Answer to Question #339520 in Complex Analysis for Momo

At first, we rewrite "z=1+i\\sqrt{3}" in the polar form. We get: "z=2(\\frac12+i\\frac{\\sqrt{3}}2)=2(\\cos(\\frac{\\pi}{3})+i\\,\\sin(\\frac{\\pi}{3}))".
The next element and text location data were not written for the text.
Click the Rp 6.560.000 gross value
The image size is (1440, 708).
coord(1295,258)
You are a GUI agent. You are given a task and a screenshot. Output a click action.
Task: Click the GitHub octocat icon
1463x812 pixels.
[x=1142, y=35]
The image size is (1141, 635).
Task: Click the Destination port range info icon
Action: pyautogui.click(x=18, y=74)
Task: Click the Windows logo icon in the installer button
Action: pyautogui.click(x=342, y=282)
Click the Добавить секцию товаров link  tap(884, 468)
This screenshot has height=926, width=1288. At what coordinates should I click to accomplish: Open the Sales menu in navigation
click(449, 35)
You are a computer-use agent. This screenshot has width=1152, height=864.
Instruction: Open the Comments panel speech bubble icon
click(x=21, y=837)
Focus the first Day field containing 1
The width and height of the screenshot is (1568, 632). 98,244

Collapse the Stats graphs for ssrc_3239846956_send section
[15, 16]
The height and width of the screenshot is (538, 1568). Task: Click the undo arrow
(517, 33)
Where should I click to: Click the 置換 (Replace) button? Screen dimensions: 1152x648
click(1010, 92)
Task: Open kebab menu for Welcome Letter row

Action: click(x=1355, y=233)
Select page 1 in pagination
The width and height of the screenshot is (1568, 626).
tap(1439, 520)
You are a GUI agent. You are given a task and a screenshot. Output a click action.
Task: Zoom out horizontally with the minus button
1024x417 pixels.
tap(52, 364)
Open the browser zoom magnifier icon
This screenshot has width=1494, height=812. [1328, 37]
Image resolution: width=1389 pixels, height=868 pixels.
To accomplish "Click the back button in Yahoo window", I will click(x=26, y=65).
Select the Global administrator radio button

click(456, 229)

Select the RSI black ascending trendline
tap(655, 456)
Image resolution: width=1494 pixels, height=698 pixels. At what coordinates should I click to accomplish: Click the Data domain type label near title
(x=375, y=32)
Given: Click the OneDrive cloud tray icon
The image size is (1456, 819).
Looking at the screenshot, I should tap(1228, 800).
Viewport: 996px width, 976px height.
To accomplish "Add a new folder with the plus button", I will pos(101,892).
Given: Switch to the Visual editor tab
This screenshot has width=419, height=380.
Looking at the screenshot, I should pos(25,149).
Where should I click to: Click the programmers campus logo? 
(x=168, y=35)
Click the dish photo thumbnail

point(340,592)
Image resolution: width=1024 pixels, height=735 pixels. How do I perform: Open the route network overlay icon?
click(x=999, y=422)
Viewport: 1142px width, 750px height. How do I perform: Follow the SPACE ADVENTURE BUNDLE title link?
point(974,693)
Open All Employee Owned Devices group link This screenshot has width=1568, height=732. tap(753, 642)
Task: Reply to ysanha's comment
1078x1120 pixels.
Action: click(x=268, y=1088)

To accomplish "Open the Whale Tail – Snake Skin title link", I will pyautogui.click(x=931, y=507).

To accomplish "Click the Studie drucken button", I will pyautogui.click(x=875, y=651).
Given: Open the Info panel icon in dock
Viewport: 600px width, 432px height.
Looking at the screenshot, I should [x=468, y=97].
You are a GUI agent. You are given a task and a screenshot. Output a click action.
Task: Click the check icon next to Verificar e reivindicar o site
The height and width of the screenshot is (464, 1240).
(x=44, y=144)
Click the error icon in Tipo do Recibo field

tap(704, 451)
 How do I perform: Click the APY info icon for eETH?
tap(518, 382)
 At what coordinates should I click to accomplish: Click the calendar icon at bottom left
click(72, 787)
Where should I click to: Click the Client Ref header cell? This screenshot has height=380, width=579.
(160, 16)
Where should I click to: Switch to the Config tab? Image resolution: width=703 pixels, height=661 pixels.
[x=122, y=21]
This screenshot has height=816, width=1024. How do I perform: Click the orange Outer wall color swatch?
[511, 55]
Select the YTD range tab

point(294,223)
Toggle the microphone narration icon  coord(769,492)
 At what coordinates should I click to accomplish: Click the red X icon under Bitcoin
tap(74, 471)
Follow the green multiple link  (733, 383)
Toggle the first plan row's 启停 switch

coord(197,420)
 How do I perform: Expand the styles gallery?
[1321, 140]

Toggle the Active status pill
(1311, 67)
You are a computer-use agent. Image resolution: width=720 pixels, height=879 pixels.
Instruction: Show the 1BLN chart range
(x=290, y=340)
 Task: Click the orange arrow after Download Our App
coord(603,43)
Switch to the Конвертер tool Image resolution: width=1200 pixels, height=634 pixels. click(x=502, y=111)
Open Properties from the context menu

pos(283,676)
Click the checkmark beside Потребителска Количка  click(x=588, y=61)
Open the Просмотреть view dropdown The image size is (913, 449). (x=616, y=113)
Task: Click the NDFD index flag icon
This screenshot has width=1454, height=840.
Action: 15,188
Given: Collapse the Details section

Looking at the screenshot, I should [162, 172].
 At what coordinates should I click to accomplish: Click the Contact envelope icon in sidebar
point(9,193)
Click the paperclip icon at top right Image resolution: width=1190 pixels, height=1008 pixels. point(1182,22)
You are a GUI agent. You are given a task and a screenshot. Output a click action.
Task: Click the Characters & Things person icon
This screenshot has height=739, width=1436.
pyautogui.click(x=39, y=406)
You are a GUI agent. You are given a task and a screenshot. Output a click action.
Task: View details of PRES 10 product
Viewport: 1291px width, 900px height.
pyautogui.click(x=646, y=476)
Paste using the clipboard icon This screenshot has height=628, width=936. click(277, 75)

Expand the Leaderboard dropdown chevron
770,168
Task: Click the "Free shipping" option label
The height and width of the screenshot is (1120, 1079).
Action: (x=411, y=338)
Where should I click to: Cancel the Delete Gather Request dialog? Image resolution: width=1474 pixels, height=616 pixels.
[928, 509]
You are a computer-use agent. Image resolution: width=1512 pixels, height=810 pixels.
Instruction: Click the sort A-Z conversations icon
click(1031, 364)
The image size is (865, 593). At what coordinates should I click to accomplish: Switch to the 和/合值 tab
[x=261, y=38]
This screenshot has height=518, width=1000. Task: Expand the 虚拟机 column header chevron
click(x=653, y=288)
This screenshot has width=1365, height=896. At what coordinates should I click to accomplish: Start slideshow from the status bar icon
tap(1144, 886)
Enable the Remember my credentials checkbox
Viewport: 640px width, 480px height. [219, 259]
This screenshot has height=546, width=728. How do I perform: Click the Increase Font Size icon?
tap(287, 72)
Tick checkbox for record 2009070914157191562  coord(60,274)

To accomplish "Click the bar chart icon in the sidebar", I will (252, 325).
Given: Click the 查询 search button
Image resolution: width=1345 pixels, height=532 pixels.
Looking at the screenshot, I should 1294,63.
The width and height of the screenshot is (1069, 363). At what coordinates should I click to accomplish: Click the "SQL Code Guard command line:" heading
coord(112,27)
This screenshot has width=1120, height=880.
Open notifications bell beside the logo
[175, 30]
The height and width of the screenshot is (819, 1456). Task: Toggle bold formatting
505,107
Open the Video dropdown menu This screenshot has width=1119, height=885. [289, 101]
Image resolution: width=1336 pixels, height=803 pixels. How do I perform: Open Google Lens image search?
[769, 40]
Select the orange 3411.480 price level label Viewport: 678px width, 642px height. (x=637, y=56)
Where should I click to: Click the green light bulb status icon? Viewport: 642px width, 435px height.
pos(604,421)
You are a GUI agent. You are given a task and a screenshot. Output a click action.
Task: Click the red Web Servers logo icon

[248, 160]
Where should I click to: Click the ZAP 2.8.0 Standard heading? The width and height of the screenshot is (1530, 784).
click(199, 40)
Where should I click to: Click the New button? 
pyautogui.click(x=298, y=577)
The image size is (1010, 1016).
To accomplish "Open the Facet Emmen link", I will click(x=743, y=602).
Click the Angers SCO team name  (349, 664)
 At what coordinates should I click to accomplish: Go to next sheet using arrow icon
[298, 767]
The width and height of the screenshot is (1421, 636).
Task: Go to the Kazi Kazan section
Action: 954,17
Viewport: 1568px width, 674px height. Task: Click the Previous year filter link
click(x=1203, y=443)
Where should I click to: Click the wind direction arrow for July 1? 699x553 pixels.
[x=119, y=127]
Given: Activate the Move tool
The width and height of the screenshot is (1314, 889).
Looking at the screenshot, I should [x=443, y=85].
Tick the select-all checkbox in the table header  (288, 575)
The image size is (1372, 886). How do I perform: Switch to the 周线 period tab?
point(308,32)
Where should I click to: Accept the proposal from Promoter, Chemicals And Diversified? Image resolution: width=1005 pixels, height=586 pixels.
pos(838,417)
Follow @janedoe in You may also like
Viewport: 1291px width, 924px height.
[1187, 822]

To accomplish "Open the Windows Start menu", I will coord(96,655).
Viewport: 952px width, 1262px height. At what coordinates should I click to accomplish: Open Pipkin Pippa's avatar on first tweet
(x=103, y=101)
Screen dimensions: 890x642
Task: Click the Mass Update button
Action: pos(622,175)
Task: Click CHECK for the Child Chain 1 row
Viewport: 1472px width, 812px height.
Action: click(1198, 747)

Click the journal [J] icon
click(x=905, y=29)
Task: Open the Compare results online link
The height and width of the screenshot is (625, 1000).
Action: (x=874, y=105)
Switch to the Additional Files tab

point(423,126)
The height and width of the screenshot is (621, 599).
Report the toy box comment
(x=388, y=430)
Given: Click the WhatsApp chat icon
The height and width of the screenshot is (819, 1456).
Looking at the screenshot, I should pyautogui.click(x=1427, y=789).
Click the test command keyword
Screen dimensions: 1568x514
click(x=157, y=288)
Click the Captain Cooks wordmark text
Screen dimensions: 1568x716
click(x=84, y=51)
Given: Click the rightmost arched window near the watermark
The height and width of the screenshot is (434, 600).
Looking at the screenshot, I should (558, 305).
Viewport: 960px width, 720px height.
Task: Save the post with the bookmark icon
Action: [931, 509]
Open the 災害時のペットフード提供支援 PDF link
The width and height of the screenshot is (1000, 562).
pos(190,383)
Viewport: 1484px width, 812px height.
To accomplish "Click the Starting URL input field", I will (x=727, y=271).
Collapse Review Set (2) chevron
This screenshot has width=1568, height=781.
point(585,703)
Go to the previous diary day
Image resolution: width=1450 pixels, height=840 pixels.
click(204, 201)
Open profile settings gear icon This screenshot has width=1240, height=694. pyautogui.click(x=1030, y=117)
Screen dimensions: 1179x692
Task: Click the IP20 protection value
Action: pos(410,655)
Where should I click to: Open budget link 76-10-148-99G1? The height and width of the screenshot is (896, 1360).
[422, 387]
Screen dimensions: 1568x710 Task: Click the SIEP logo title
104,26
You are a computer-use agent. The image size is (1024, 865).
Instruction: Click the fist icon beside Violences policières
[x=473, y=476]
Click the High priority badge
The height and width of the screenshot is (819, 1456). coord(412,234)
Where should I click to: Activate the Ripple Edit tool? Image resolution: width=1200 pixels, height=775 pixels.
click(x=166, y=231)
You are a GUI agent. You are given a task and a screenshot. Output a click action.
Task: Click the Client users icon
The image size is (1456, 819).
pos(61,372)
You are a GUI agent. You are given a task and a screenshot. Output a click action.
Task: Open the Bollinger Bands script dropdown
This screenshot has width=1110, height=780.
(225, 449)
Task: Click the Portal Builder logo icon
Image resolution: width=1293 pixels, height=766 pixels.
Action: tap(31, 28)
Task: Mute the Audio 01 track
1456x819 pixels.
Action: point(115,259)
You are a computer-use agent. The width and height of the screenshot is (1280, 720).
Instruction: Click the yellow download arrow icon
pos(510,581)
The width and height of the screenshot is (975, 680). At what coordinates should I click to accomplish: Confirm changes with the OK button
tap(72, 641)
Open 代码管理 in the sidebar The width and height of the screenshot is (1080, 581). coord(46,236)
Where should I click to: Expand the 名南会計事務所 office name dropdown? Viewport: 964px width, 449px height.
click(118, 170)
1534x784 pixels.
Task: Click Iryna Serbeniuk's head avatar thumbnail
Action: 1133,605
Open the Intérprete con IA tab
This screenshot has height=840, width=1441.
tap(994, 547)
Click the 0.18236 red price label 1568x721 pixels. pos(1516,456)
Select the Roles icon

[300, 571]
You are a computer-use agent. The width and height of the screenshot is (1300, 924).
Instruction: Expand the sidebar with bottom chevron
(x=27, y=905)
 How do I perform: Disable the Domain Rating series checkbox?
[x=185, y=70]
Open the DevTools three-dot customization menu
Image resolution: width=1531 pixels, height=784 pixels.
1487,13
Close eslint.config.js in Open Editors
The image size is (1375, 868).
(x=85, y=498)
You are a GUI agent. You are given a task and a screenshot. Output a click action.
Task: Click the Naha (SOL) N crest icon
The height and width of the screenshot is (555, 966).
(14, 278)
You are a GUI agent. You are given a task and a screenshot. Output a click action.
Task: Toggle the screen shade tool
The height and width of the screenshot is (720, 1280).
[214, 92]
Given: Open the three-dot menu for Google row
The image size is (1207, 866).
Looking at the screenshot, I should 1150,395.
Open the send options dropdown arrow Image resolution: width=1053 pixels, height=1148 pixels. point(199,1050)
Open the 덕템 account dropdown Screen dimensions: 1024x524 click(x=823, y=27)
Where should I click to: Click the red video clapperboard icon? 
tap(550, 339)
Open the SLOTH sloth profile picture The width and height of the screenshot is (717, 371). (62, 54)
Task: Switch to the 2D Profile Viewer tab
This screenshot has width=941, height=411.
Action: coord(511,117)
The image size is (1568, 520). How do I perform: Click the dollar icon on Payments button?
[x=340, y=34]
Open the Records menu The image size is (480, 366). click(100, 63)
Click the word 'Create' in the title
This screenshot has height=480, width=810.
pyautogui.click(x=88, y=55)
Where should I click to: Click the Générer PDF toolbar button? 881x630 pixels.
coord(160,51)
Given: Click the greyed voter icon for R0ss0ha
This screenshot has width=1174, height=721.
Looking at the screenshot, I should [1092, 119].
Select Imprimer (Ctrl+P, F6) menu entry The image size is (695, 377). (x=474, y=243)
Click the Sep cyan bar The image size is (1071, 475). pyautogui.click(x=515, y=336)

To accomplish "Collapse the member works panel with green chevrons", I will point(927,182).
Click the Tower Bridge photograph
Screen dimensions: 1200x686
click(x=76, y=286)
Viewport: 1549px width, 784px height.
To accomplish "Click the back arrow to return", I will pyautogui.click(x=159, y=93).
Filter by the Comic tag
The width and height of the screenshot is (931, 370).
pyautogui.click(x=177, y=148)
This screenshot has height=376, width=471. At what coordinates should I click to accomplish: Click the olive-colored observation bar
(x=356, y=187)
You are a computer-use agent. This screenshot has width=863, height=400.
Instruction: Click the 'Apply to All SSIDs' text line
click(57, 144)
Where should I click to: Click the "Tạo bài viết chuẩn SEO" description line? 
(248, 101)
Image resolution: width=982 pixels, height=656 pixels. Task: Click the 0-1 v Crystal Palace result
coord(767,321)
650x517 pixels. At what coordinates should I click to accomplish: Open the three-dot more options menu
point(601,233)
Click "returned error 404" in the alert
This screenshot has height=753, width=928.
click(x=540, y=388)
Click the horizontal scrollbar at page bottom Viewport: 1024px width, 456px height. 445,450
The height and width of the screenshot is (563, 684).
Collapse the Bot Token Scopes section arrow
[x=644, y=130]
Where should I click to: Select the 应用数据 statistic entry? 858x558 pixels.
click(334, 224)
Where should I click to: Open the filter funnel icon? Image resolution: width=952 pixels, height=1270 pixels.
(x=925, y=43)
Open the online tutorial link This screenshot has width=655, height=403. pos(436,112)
We use the known formula (extension of de Moivre's formula) to compute the root "\\frac13". We get:

"z^{\\frac13}=2^{\\frac13}(\\cos(\\frac{\\frac{\\pi}3+2\\pi k}{3})+i\\,\\sin(\\frac{\\frac{\\pi}3+2\\pi k}{3}))," where "k=0,1,2."

We receive the following roots:

"v_0=2^{\\frac13}(\\cos(\\frac{{\\pi}}{9})+i\\,\\sin(\\frac{{\\pi}}{9}))",

"v_1=2^{\\frac13}(\\cos(\\frac{{7\\pi}}{9})+i\\,\\sin(\\frac{{7\\pi}}{9})),"

"v_2=2^{\\frac13}(-\\cos(\\frac{{4\\pi}}{9})-i\\,\\sin(\\frac{{4\\pi}}{9}))".

Answer: the cube root of "z" has the following values:

"v_0=2^{\\frac13}(\\cos(\\frac{{\\pi}}{9})+i\\,\\sin(\\frac{{\\pi}}{9}))",

"v_1=2^{\\frac13}(\\cos(\\frac{{7\\pi}}{9})+i\\,\\sin(\\frac{{7\\pi}}{9})),"

"v_2=2^{\\frac13}(-\\cos(\\frac{{4\\pi}}{9})-i\\,\\sin(\\frac{{4\\pi}}{9}))".